The Army of the Border was a Union army during the American Civil War. It was created from units in the Department of Kansas to oppose Sterling Price's Raid in 1864. Samuel R. Curtis was in command of the army throughout its duration.

Major General James G. Blunt, who commanded the District of South Kansas, was placed in command of the army's 1st Division, which was broken up into three brigade of volunteer cavalry regiments and a fourth of Kansas state militia units. Major General George Dietzler commanded the rest of the Kansas state militia units and organized them into the 2nd Division of the army.

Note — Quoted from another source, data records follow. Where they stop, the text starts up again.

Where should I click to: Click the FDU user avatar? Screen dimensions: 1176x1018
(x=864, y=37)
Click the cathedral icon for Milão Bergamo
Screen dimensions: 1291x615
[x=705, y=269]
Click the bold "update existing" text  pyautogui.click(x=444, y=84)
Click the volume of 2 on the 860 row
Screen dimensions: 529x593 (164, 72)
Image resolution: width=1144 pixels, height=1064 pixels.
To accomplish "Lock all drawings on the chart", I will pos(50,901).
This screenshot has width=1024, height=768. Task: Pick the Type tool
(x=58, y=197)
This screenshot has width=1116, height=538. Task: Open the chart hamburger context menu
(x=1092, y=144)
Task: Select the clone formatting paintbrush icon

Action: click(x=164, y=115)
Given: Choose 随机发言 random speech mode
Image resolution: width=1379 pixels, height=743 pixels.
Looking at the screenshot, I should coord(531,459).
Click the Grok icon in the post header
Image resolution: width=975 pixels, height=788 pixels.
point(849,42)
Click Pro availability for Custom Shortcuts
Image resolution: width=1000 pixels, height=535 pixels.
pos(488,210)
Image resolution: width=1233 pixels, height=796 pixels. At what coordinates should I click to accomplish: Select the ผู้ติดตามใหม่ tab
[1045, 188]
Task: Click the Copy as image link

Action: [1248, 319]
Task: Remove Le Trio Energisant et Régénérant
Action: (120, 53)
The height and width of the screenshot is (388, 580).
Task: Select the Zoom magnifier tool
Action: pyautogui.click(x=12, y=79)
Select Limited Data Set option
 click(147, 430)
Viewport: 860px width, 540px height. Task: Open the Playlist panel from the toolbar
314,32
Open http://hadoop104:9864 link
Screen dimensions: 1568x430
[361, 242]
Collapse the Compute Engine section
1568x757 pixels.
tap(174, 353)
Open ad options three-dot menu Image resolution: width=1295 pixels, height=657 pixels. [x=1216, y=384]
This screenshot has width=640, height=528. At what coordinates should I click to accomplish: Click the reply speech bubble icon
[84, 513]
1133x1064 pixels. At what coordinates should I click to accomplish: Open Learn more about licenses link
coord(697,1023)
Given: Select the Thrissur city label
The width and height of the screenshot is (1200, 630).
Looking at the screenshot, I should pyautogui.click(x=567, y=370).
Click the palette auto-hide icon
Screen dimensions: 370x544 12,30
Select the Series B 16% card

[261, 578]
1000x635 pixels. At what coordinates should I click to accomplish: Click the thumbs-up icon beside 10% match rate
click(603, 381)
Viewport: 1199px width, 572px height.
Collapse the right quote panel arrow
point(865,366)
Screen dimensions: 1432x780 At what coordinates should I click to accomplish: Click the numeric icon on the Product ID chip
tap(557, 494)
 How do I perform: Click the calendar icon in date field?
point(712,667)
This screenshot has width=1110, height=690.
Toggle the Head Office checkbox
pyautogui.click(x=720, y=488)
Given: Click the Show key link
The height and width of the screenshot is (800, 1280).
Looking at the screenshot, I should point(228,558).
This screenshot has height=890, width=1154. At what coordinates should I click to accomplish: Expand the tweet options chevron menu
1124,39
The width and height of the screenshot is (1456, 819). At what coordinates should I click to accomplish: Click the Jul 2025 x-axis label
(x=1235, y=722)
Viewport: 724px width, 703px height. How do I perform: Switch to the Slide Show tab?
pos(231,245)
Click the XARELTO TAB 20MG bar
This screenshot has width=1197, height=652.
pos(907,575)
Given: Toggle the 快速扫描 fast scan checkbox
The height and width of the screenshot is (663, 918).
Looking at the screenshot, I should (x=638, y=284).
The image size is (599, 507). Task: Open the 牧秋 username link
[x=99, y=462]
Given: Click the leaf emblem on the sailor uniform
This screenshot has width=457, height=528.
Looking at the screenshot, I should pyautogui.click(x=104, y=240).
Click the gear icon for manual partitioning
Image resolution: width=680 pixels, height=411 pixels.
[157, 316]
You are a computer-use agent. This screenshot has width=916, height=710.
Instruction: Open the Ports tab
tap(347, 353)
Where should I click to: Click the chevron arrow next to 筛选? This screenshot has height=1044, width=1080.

Blunt's division fought at the battles of Lexington and Little Blue River before falling back and joining Curtis and the rest of the army at Westport. At the Battle of Westport, Curtis's two divisions were joined by Alfred Pleasonton's cavalry division from the Department of the Missouri, bringing the Union army to about 22,000, including Pleasonton's cavalry. After the battle, the militia units returned to their respective counties while Blunt's volunteers continued the pursuit along with Pleasonton's division. Blunt's division fought Price in the last major battle of the campaign at Newtonia.

Commander
 Major General Samuel R. Curtis  (October 14 – November 8, 1864)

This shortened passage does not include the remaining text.